Editorial
Three decades of political excess and indulgence has this year reduced the festival system to mere form. Shrinking pockets have been disguised in Covid convenience where social distancing, self-isolation and rising death numbers close homes for domestic festivities and public revelries. This is perhaps the darkest period in Nepali history so let there be life. After all, the Tihar is a festival celebrating death and Yama Panchak is ingrained with the realization that after darkness there is light so let there be light. This Diwali, for one reason or the other there is hope and so there is light. The country cannot afford to sink further. Our politicians have exhausted their public goodwill and credibility. They have reduced our festivities to one deemed excessive and unaffordable. Their treatment of the pandemic has been one of sordid formality. The Kleptocracy has exhausted monopolized resources and exhausted it. The compulsion to run the state—that is what politicians want—has now been proven an un-escapable burden. They are stuck with a sick state that they helped degrade until the light enters as a political alternative. Attempts to show that there is an alternative in other leaders and governments within parliament and the system are popularly scoffed at as feeble attempts to retain the monopoly. It is the monopoly that does and will do more harm and the people are aware of it so let there be light.

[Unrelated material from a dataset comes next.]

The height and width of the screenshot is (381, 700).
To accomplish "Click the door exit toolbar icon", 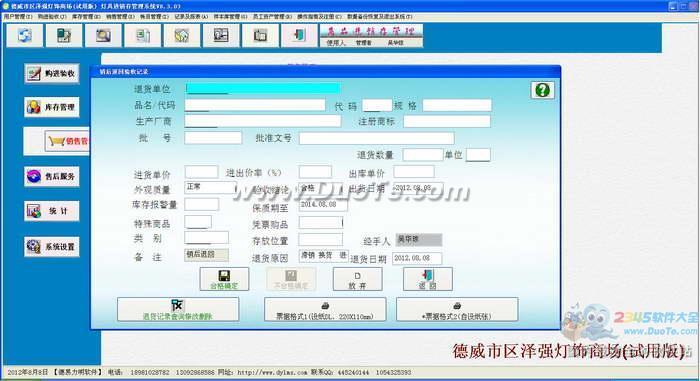I will [300, 35].
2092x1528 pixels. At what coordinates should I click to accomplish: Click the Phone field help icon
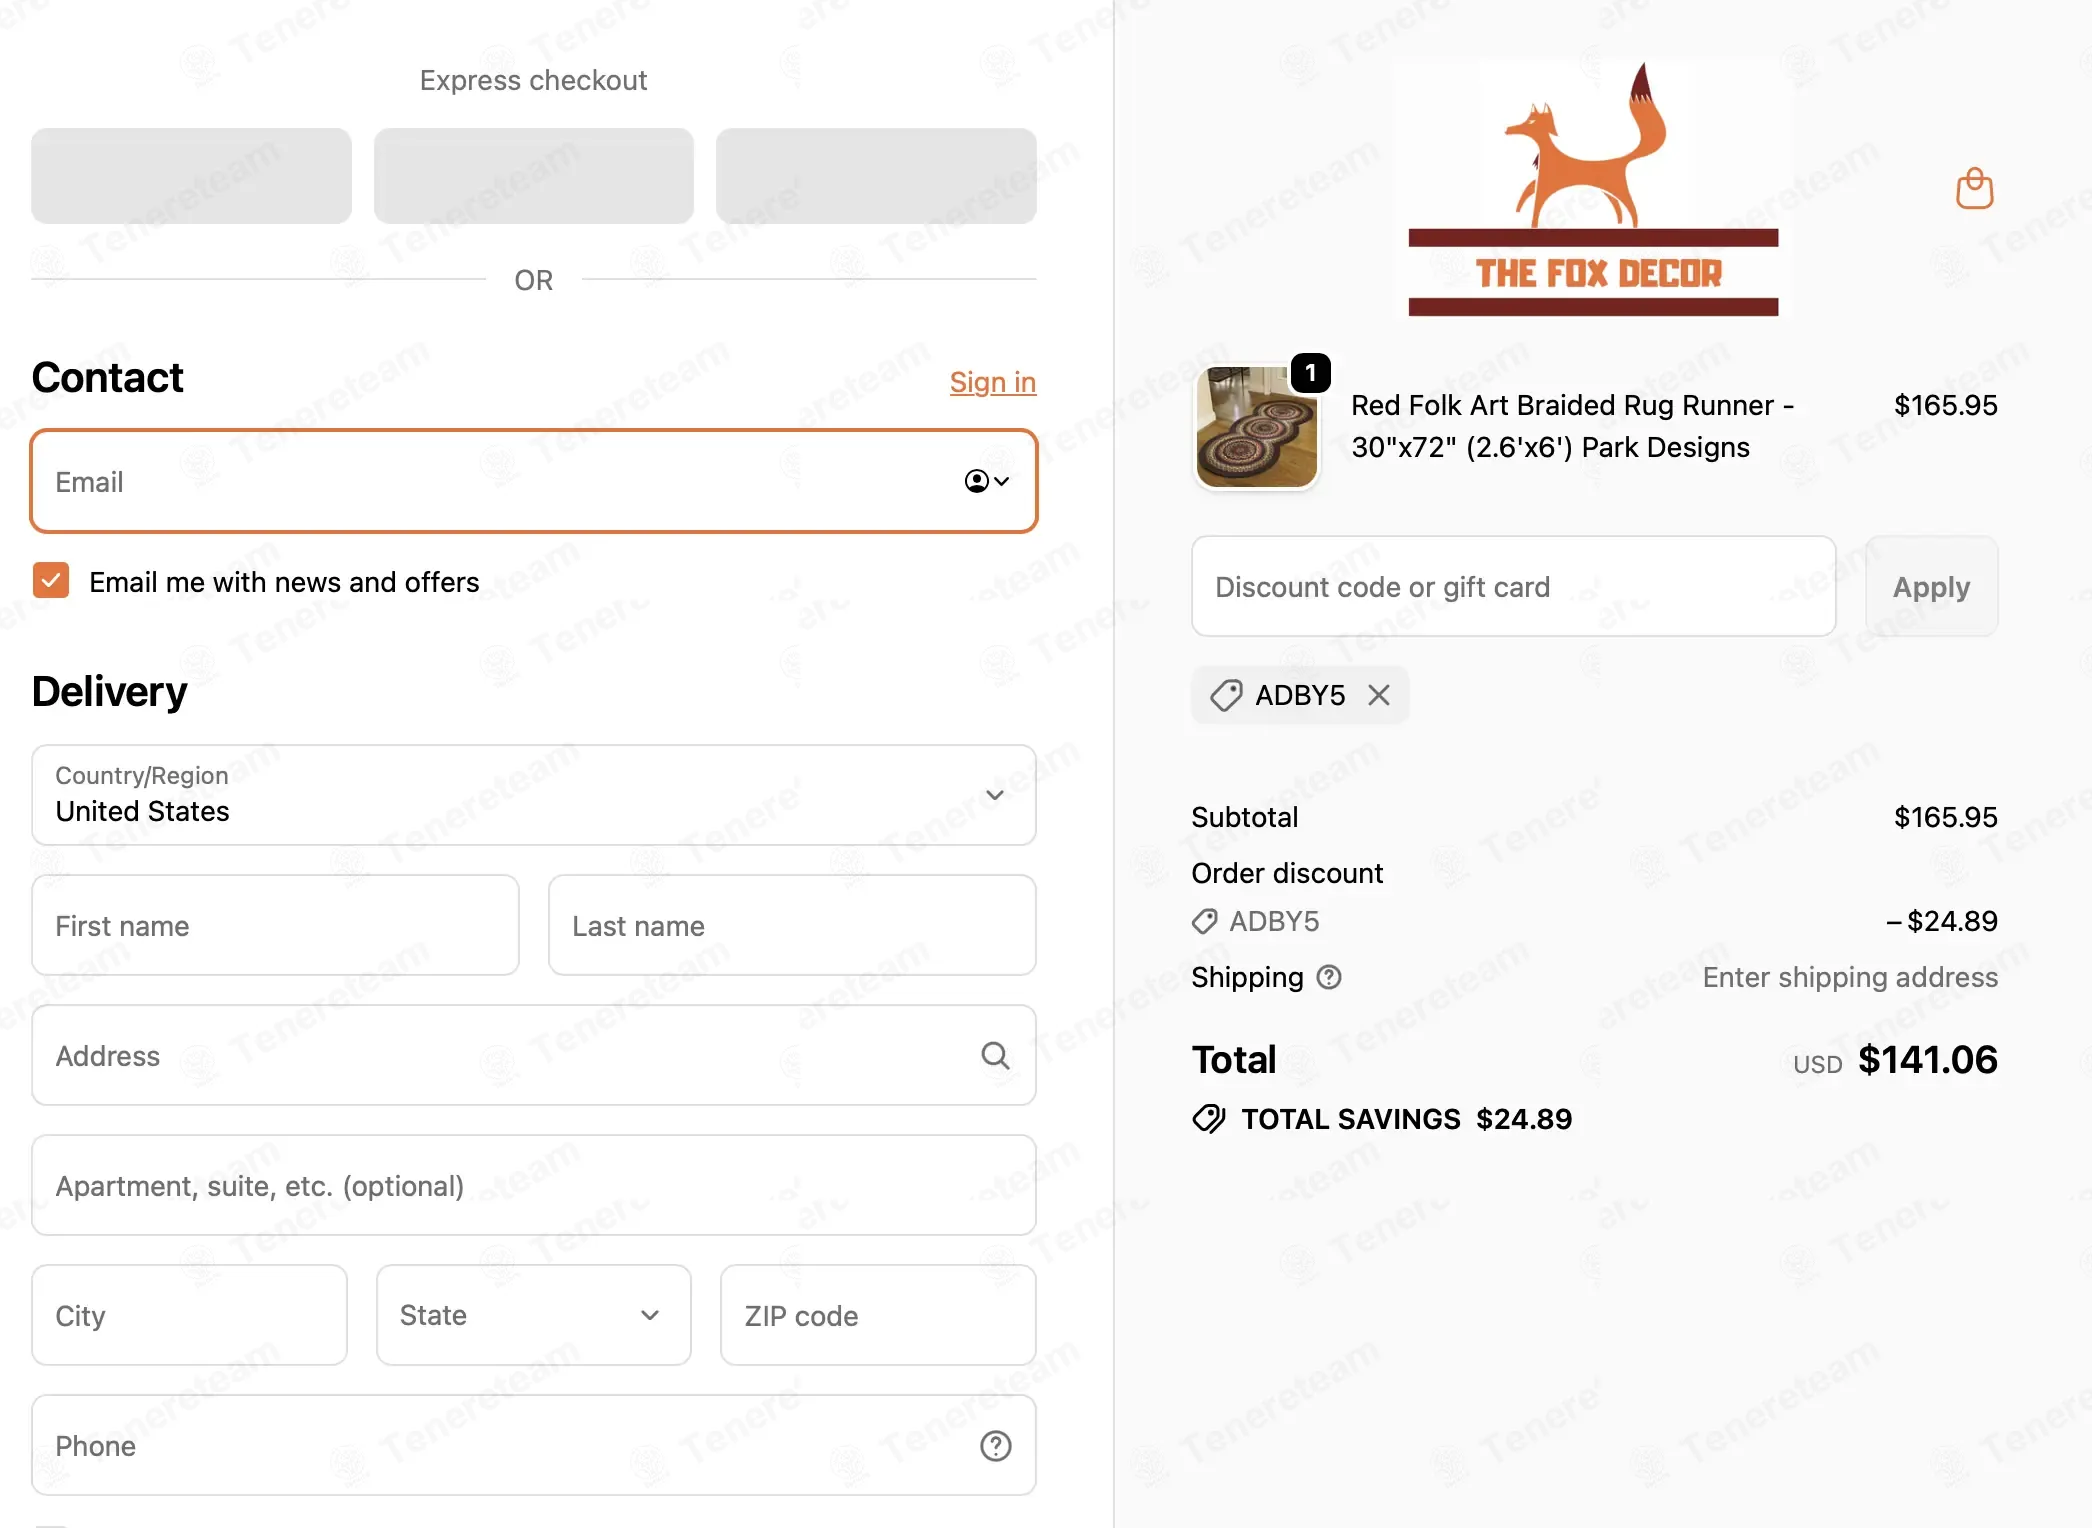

At least, let there be light because its elusive warmth brings us hope. Let not the hopes be trashed as have been the case for the past so many years where foreign machinations and organizational strangleholds have reduced the country to mere a ragtag version of its history. The oomph is lacking for a religious season which had traditionally been lightened by revelry. A population enthused by a false sense of modernization has had to be dragged through the extremes of politics from partisan destabilization, foreign interventions both overt and covert, civil war and the wanton destruction of painfully built structures with scarce investments. Floundering as the country is with the dislocation of national leadership capabilities, the disorder threatens to spill across the border heightening the neighborhood’s concerns. It is this that scares the knowledgeable. The disorientation of a population of a destitute population must now necessarily turn to the streets. The fear that this will heighten the disorder notwithstanding, the growing understanding as in Tihar is that darkness must necessarily be followed by light. Let Tihar bring light. Let the darkness be chased away by light. Let the streets demand hope. Let the population ask for a light. Happy Diwali.